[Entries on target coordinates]
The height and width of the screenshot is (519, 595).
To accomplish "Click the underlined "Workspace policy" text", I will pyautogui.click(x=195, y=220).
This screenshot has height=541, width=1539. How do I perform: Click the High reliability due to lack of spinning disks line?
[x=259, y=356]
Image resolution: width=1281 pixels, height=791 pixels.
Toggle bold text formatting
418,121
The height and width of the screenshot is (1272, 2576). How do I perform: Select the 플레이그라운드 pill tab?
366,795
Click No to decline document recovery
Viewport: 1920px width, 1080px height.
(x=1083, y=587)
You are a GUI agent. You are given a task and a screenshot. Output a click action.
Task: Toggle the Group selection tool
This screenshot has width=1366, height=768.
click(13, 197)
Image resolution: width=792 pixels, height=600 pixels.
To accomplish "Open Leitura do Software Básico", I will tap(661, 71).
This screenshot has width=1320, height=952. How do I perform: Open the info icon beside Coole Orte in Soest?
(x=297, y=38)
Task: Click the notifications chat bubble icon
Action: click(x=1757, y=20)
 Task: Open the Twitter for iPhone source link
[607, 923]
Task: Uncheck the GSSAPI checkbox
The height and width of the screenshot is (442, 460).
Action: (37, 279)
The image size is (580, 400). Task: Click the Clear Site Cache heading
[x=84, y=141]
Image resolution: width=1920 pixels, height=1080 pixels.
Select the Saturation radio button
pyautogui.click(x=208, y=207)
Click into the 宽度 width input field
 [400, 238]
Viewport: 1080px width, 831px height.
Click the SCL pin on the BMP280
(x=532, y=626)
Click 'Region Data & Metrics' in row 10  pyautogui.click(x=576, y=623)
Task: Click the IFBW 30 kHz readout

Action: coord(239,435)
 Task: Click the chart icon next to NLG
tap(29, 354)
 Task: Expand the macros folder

**Challenge:** Express the entries from the beginning through the line containing "Action: (37, 279)" as a JSON list of strings, with one string per line and no blank lines.

**Solved problem:**
[
  "The height and width of the screenshot is (519, 595).",
  "To accomplish \"Click the underlined \"Workspace policy\" text\", I will pyautogui.click(x=195, y=220).",
  "This screenshot has height=541, width=1539. How do I perform: Click the High reliability due to lack of spinning disks line?",
  "[x=259, y=356]",
  "Image resolution: width=1281 pixels, height=791 pixels.",
  "Toggle bold text formatting",
  "418,121",
  "The height and width of the screenshot is (1272, 2576). How do I perform: Select the 플레이그라운드 pill tab?",
  "366,795",
  "Click No to decline document recovery",
  "Viewport: 1920px width, 1080px height.",
  "(x=1083, y=587)",
  "You are a GUI agent. You are given a task and a screenshot. Output a click action.",
  "Task: Toggle the Group selection tool",
  "This screenshot has width=1366, height=768.",
  "click(13, 197)",
  "Image resolution: width=792 pixels, height=600 pixels.",
  "To accomplish \"Open Leitura do Software Básico\", I will tap(661, 71).",
  "This screenshot has width=1320, height=952. How do I perform: Open the info icon beside Coole Orte in Soest?",
  "(x=297, y=38)",
  "Task: Click the notifications chat bubble icon",
  "Action: click(x=1757, y=20)",
  " Task: Open the Twitter for iPhone source link",
  "[607, 923]",
  "Task: Uncheck the GSSAPI checkbox",
  "The height and width of the screenshot is (442, 460).",
  "Action: (37, 279)"
]